Short task | Copy the listing word for word, starting at the line that contains "Mark the 6,664" and ending with its last line.

[Pointing listing for text and elements]
▶

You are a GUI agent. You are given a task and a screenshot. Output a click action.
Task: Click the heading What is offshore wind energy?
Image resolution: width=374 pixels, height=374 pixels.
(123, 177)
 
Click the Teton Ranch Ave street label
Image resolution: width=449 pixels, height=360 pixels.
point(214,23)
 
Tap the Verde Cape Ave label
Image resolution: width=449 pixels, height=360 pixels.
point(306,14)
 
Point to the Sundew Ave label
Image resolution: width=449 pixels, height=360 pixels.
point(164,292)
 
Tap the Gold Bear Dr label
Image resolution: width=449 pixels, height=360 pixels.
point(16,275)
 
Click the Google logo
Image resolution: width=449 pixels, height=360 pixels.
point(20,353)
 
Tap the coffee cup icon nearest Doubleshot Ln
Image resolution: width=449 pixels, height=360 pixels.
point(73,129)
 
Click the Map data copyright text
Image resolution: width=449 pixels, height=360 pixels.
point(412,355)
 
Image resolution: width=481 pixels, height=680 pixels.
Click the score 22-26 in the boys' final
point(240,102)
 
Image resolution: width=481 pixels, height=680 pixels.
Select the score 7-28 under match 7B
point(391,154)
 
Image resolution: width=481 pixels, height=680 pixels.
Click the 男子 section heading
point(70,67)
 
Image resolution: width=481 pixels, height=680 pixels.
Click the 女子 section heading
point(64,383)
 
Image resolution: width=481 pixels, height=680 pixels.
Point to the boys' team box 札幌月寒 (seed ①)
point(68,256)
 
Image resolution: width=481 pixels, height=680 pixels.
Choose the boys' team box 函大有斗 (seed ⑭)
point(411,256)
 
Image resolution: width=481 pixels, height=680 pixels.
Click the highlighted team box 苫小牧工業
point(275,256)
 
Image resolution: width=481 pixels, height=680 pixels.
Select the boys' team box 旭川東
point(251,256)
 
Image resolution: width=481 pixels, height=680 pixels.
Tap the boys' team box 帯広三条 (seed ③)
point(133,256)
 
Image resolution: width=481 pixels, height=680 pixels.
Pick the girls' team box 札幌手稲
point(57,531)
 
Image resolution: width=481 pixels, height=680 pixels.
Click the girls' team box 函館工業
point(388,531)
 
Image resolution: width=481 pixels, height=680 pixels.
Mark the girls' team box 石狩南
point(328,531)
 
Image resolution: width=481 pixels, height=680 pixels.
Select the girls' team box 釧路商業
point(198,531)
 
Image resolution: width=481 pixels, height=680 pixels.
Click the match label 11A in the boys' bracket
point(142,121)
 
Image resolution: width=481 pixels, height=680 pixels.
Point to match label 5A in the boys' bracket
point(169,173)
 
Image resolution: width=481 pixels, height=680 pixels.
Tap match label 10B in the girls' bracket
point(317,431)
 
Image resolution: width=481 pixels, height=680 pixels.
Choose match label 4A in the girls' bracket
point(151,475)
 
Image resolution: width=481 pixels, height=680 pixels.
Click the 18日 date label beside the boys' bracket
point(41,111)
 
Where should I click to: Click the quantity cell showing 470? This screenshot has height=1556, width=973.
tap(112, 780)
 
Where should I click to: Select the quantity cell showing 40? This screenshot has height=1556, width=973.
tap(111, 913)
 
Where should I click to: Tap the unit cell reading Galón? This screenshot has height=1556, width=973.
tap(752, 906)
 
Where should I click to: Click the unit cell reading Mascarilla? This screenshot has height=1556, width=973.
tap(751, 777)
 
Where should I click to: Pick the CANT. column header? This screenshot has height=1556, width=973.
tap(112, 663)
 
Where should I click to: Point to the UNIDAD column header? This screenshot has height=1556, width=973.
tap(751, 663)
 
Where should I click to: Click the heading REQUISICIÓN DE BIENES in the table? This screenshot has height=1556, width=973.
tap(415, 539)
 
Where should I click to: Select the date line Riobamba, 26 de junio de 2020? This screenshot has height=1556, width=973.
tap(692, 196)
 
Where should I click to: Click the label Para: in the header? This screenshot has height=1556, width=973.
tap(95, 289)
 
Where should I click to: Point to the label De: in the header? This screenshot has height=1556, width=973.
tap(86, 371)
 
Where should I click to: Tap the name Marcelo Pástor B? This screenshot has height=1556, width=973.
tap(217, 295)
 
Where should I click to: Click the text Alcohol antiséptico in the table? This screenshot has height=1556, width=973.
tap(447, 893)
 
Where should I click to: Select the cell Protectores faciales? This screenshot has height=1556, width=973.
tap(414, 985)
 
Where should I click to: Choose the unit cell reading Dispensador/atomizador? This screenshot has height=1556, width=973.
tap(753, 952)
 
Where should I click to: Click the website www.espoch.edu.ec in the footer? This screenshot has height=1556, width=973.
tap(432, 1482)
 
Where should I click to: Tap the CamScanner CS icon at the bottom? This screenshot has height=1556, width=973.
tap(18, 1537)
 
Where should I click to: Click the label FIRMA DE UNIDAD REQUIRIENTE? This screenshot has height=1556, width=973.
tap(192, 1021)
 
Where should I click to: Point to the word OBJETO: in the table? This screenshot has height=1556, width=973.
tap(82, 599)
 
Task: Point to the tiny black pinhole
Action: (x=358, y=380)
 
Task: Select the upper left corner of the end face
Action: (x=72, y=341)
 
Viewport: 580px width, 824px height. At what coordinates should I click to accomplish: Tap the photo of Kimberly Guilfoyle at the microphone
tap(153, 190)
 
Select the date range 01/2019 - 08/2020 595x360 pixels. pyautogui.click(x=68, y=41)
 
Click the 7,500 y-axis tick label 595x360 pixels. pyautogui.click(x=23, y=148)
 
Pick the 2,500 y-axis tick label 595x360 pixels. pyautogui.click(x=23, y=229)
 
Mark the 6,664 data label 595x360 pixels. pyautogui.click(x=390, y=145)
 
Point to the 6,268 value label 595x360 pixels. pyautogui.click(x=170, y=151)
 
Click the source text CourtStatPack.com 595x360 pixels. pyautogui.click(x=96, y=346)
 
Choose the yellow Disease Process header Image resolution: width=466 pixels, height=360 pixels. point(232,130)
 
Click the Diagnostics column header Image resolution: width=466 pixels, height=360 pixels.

◀

Result of the task |
Mark the 6,664 data label 595x360 pixels. pyautogui.click(x=390, y=145)
 
Point to the 6,268 value label 595x360 pixels. pyautogui.click(x=170, y=151)
 
Click the source text CourtStatPack.com 595x360 pixels. pyautogui.click(x=96, y=346)
 
Choose the yellow Disease Process header Image resolution: width=466 pixels, height=360 pixels. point(232,130)
 
Click the Diagnostics column header Image resolution: width=466 pixels, height=360 pixels.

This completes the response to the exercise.